Nota Bene: These storage classes are not endorsed, developed or maintained by the Zarr Developers. In addition, these storage classes have not been vetted or approved by the broader Zarr community. The storage classes deposited herein have been created to meet the specific needs of several ongoing projects. Every effort has been made to ensure that they are drop-in compatible with the current Zarr standards, but we cannot guarantee this. Use at your own risk.
If you identify a bug or have a suggestion please open an issue.
If you wish to submit a pull request, do so here.
If these storage classes have been helpful to you, please let us know.
# Clone the repo
cd /dir/of/choice
git clone https://github.com/CBI-PITT/zarr_stores.git
# Create a virtual environment
# This assumes that you have miniconda or anaconda installed
conda create -n zarr_stores python=3.8 -y
# Activate environment and install zarr_stores
conda activate zarr_stores
pip install -e /dir/of/choice/zarr_stores
# Now run python and have fun
python
## Import
import zarr
import nunpy as np
from zarr_stores.h5_nested_store import H5_Nested_Store
The H5_Nested_Store enables zarr chunks to be sharded across HDF5 containers located at a single dimension. By default, HDF5 files are located at dimension -3 (consolidate_depth=3), but this can be changed to any dimension. By default, all chunks are written directly to HDF5 files and this is not process or thread safe for write operations. If dask distributed is installed and the store is initialized with option distributed_lock=True H5_Nested_Store will use a local distributed cluster to manage locks for reads and writes which make the store both process and thread safe for highly parallel operations. There is no need for locking if the array is read only.
from zarr_stores.h5_nested_store import H5_Nested_Store
path = '/my/store/path'
store = H5_Nested_Store(path)
zarray = zarr.zeros((10,10,10), chunks=(5,5,5), dtype='uint16', store=store)

§ SUPPLIED INFORMATION:
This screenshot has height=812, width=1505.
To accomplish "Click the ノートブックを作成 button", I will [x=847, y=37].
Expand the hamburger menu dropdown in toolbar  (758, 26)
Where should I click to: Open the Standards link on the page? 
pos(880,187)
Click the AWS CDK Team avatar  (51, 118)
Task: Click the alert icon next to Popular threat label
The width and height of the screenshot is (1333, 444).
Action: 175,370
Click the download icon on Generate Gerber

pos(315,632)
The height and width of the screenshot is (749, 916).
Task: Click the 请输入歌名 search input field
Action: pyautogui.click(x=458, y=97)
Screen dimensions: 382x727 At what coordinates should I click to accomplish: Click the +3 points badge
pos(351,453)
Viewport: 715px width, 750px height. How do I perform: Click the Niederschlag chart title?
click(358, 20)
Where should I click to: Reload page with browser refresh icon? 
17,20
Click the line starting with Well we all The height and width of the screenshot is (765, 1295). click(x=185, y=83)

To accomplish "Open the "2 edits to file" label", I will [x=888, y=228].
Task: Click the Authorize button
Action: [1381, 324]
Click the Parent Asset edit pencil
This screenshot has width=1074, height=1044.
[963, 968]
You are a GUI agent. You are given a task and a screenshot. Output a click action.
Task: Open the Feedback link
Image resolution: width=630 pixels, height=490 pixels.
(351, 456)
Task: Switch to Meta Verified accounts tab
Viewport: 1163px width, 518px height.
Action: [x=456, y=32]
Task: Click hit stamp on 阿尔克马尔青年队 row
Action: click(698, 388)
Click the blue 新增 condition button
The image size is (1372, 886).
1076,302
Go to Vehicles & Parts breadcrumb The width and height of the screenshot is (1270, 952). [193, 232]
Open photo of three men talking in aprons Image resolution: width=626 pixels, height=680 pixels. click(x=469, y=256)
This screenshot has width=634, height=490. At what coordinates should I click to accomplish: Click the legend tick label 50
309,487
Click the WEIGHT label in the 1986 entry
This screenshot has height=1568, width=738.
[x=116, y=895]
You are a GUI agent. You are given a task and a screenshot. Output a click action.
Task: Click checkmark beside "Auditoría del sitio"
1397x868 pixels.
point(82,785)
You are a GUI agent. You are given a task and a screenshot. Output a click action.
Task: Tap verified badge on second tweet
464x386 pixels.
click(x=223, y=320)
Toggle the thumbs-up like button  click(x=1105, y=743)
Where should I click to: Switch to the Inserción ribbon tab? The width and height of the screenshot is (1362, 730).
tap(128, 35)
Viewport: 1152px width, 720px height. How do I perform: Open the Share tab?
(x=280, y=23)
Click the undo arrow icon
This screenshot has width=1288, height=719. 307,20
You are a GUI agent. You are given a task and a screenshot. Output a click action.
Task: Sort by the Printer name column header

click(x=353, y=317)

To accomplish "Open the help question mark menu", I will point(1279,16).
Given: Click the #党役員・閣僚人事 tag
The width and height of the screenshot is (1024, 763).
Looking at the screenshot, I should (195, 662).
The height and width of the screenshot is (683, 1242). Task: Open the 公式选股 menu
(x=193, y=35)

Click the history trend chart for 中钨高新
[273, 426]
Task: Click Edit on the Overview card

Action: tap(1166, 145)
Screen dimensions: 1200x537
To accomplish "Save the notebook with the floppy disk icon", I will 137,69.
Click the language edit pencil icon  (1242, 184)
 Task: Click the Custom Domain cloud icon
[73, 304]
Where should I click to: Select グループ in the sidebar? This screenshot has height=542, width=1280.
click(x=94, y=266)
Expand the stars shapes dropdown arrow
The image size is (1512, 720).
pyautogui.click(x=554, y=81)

§ WHAT THE TASK ASKS:
Pick up the zarr_stores documentation where it stops, continuing after the line that creates zarray with zarr.zeros. The data plays no part in this exercise.

§ THE RESULT:
zarray[:] = 4
The H5_Nested_Store is designed to be fully compatible with zarr.storage.NestedDirectoryStore. A store created using zarr.storage.NestedDirectoryStore can be read and written to directly with H5_Nested_Store. Initializing a new H5_Nested_Store with option 'write_direct=False' will make it behave exactly like a zarr.storage.NestedDirectoryStore.
'''
Example showing how H5_Nested_Store can mimic zarr.storage.NestedDirectoryStore
by using 'write_direct=False' when initializing the store
'''
import numpy as np
import zarr
# Make NestedDirectoryStore
ndspath = '/my/store/nds'
ndsstore = zarr.storage.NestedDirectoryStore(ndspath)
znds = zarr.zeros((10,10,10), chunks=(5,5,5), dtype='uint16', store=ndsstore)
znds[:] = 4
# Make H5_Nested_Store with 'write_direct=False' (effectively becomes NestedDirectoryStore)
from zarr_stores.h5_nested_store import H5_Nested_Store
hnspath = '/my/store/hns'
hnsstore = H5_Nested_Store(hnspath, write_direct=False)
zhns = zarr.zeros((10,10,10), chunks=(5,5,5), dtype='uint16', store=hnsstore)
zhns[:] = 4
# They are the same array
print(np.ndarray.all(znds[:] == zhns[:]))
#True
# They have exactly the same file structure
import glob
import os
ndsglob = glob.glob(os.path.join(ndspath,'**'), recursive=True)
ndsglob = [os.path.relpath(x,ndspath) for x in ndsglob]
hnsglob = glob.glob(os.path.join(hnspath,'**'), recursive=True)
hnsglob = [os.path.relpath(x,hnspath) for x in hnsglob]
print(all([x==y for x,y in zip(ndsglob, hnsglob)]))
#True
# The zarr.storage.NestedDirectoryStore can be read directly with H5_Nested_Store
hns_from_nds = H5_Nested_Store(ndspath)
z_hns_from_nds = zarr.open(hns_from_nds)
print(np.ndarray.all(znds[:] == z_hns_from_nds[:]))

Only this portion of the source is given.